A magistrate or judge is usually obliged by law to give you credit for a guilty plea (and more for an early plea than a late one), and this may reduce your penalty. However, this 'discount' is not the same in all circumstances.

If it emerges that there is clear evidence of your guilt – and the magistrate believes you knew you did the wrong thing but have simply tried your chances by defending the charge against all the odds, putting the witnesses and the court to trouble and expense for no good purpose – then your penalty may be more severe, as the 'discount' for a guilty plea does not apply.

However, where you have a reasonable defence, and do not believe you did anything wrong, then it is not necessarily the case that you will receive a greater penalty if you are found guilty. To the contrary, pleading guilty in these circumstances may suggest that you knew you did the wrong thing, and so you are inviting a harsh penalty.

As a general rule, do not plead guilty to a charge if you believe, after due consideration of all the facts, that you have not done anything wrong.

Minor offences may be dealt with at any 'mention' where a guilty plea is entered. However, it is usually not in your interests to have the case heard immediately, with no preparation.

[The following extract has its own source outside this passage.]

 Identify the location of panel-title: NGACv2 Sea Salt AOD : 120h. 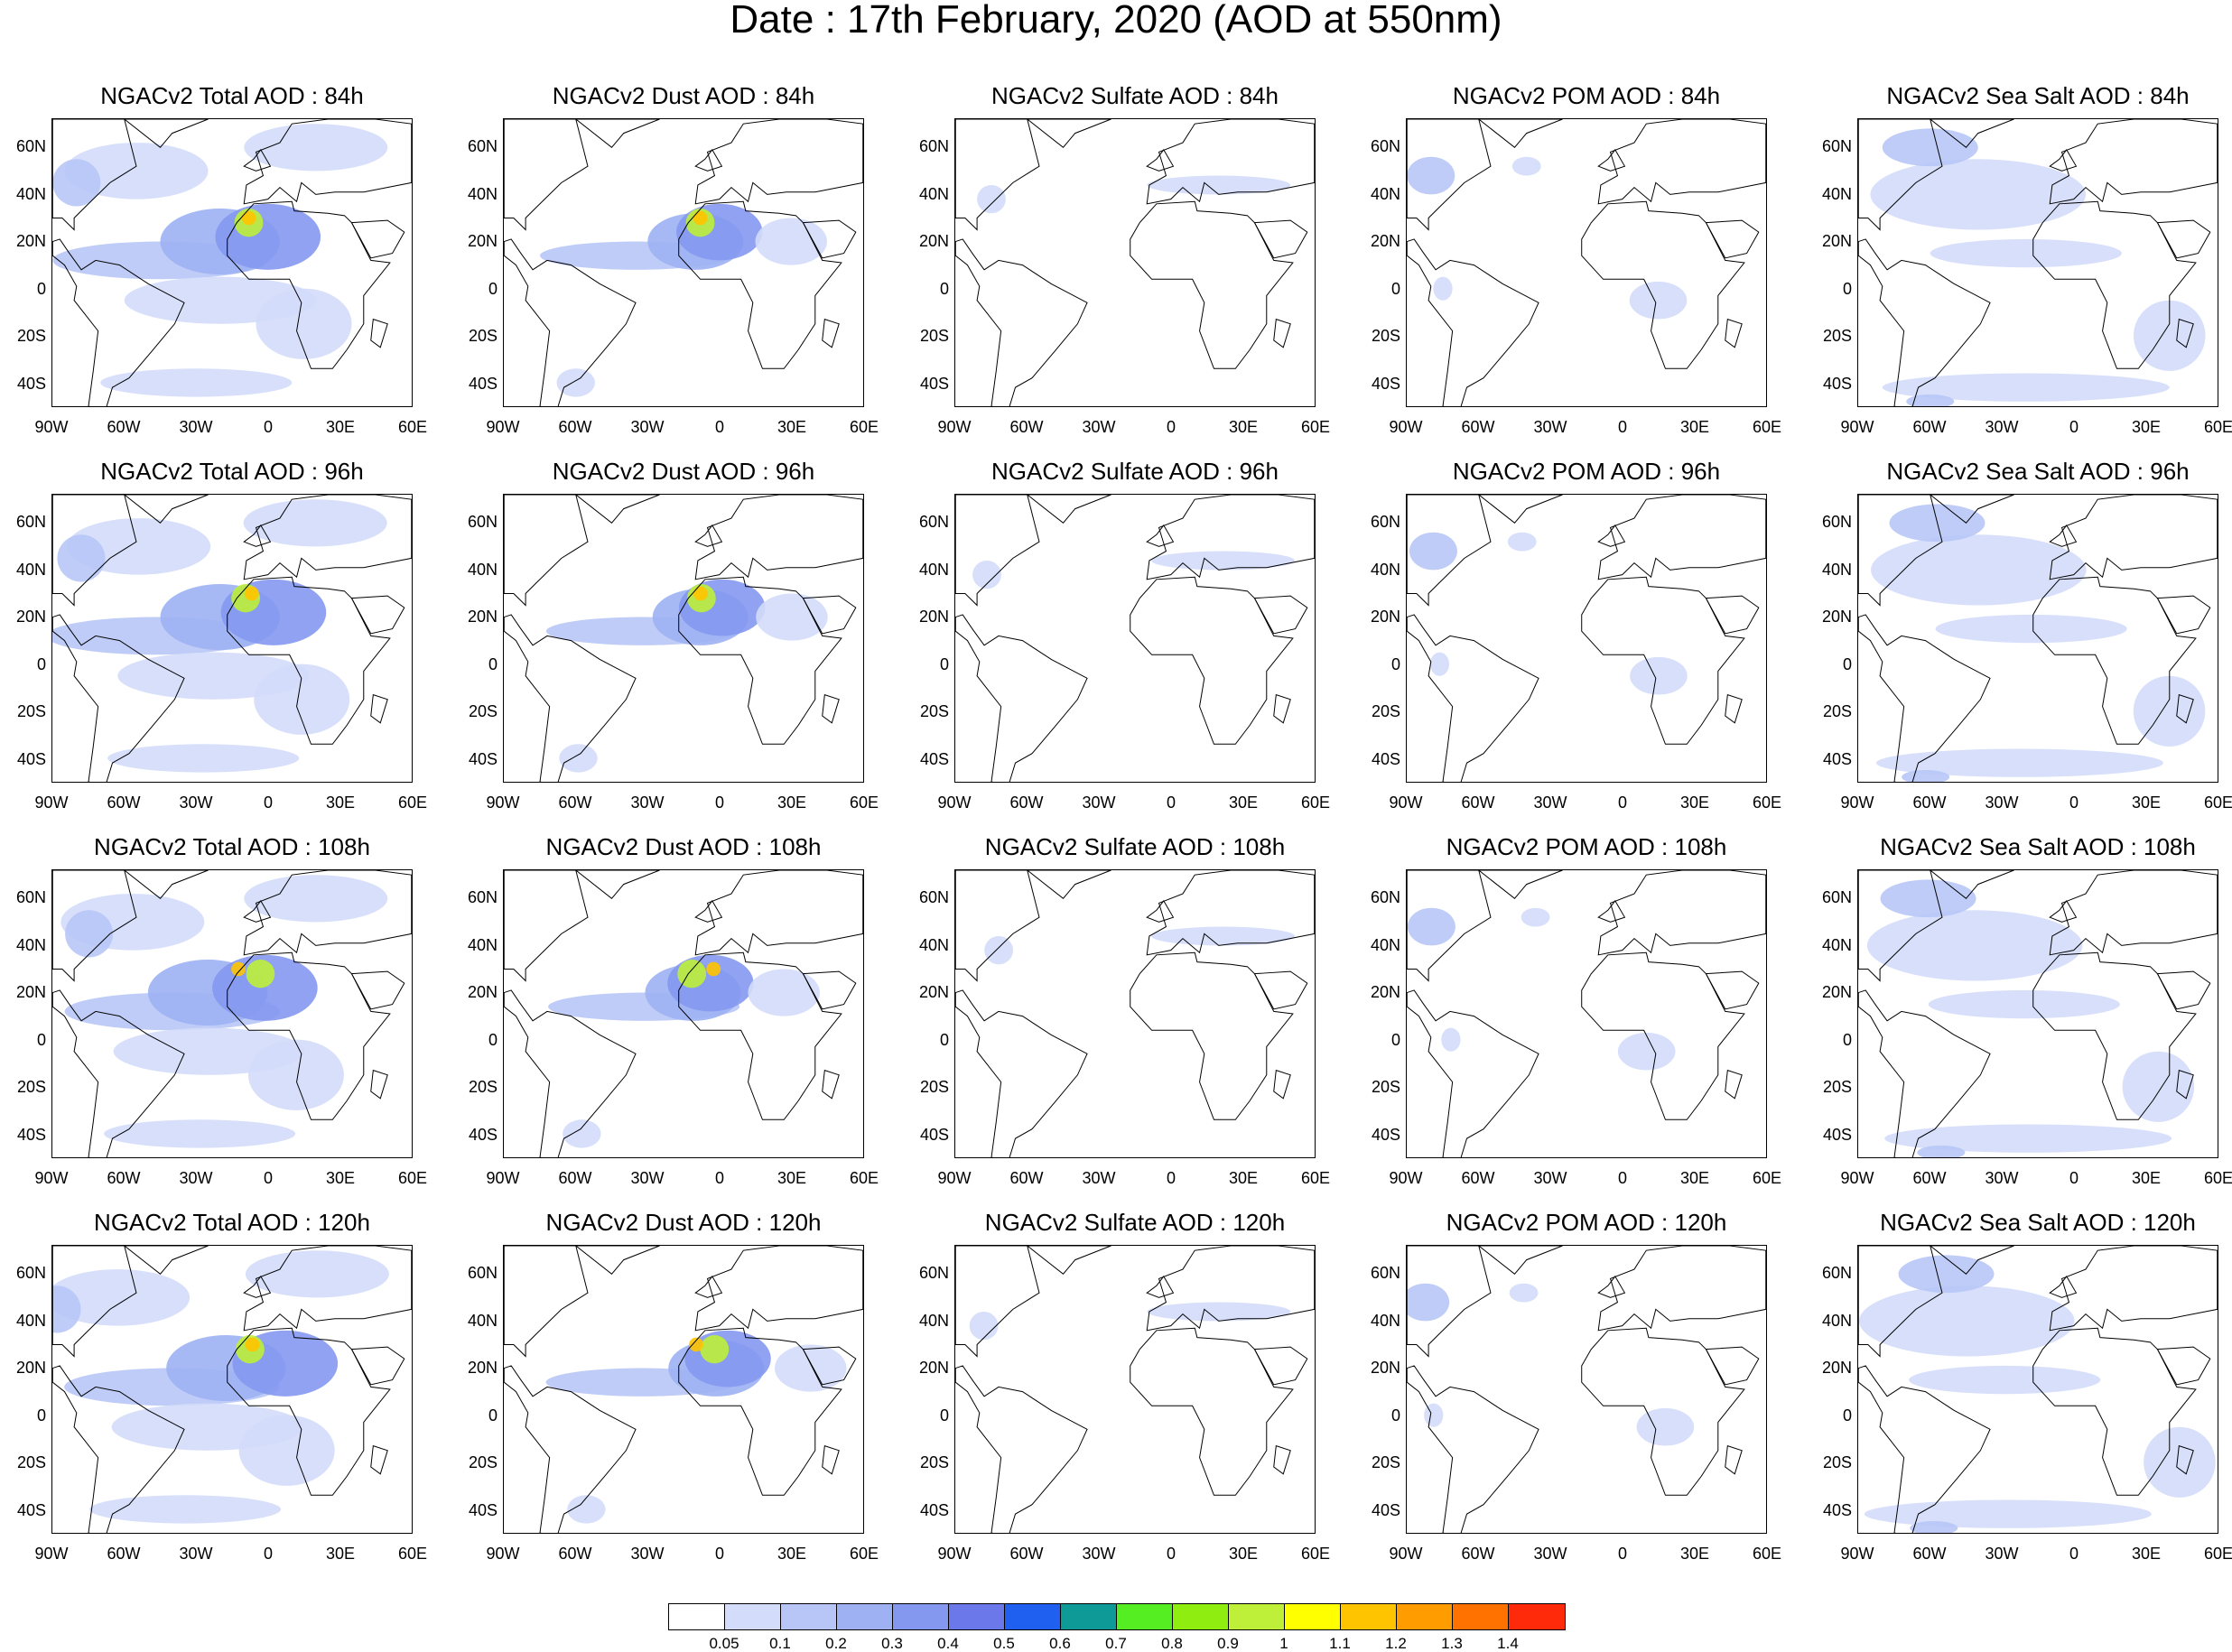
(2038, 1222).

You are entitled to ask for a reasonable time to seek legal advice and to prepare your case. Ask for an adjournment to seek legal advice if you are not ready to proceed.

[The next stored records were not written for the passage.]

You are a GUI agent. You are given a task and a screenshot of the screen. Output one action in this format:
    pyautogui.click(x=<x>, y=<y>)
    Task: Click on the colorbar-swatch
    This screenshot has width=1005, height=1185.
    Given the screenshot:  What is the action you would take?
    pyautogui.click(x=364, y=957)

When should I plead not guilty?

Plead not guilty to a charge if you believe, after due consideration of all the facts, that you have not done anything wrong. Also plead not guilty if you believe the charge is inappropriate or excessive.

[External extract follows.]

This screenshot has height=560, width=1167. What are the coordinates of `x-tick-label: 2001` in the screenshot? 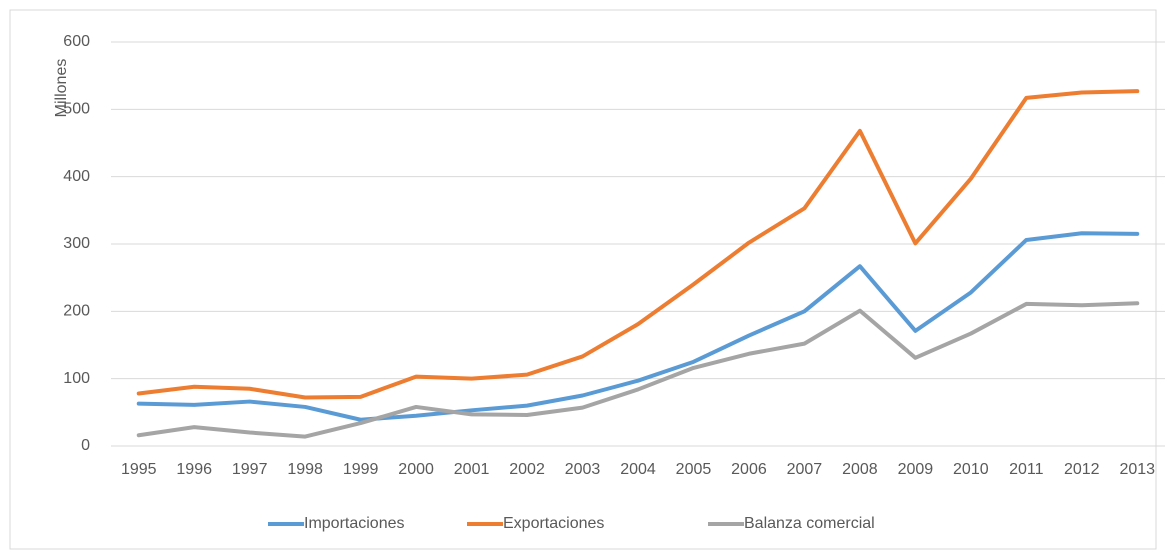 It's located at (472, 470).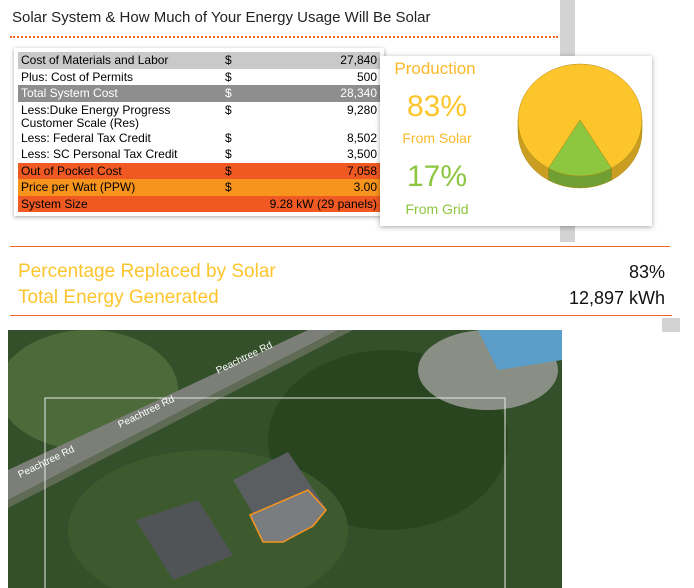  What do you see at coordinates (437, 176) in the screenshot?
I see `grid-percent: 17%` at bounding box center [437, 176].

It is your right to defend any charge laid against you, and by law (Australian law and international human rights law) you are entitled to be presumed innocent until proven guilty; though the police and the media may not always share this view.

The advantages of pleading not guilty are these:

  • the prosecution is 'put to proof' – they must prove your guilt, and you must have the benefit of any reasonable doubt;
  • you remain in a morally strong position and can be more assertive of your rights through the entire process;
  • you have a chance of acquittal – if you are acquitted you are then clear of the charge and no conviction is recorded.

The disadvantages of pleading not guilty are:

  • there will be a hearing with witnesses giving evidence against you; in some cases this hearing may be long and stressful;
  • you will need to prepare and take 'time out' for what might be a prolonged court battle;
  • if you are not eligible for legal aid, you will either need to spend a good deal of extra time yourself in preparation, or pay a lawyer substantial amounts of money; the costs will be greater than those for a guilty plea.

After a plea

If you plead guilty, a date will be set for sentencing. You will not receive a full brief of evidence, with statements. At sentencing you can present arguments and, if you wish, evidence. As these arguments and evidence do not take a long time, sentencing will begin fairly quickly. In the Local Court, sentencing may proceed immediately after a guilty plea is taken. For the full benefit of pleading guilty to a serious offence in the superior courts, your plea should not be entered any later than the second 'arraignment' day (that is, a brief appearance to take a plea) after your committal.

If you plead not guilty, a date will be set for a hearing or trial. You will receive a full brief of evidence, with statements. The length of the hearing will depend on the amount of evidence. If the charge is a serious one, requiring a trial by jury, there will be a preliminary hearing before a magistrate (a 'committal hearing'), followed by the trial. If there are many witnesses, it may be several months before the committal hearing (and later the trial) begins (see Hearings and trials).

At any stage prior to trial you can change a not guilty plea to guilty, and a date will be set for sentencing. However, you can only change a guilty plea to not guilty if there are special circumstances (typically if you were unrepresented and didn't understand the charge). Remember also that you may be compromised in other ways by pleading guilty, then changing your mind. Think carefully before making your plea.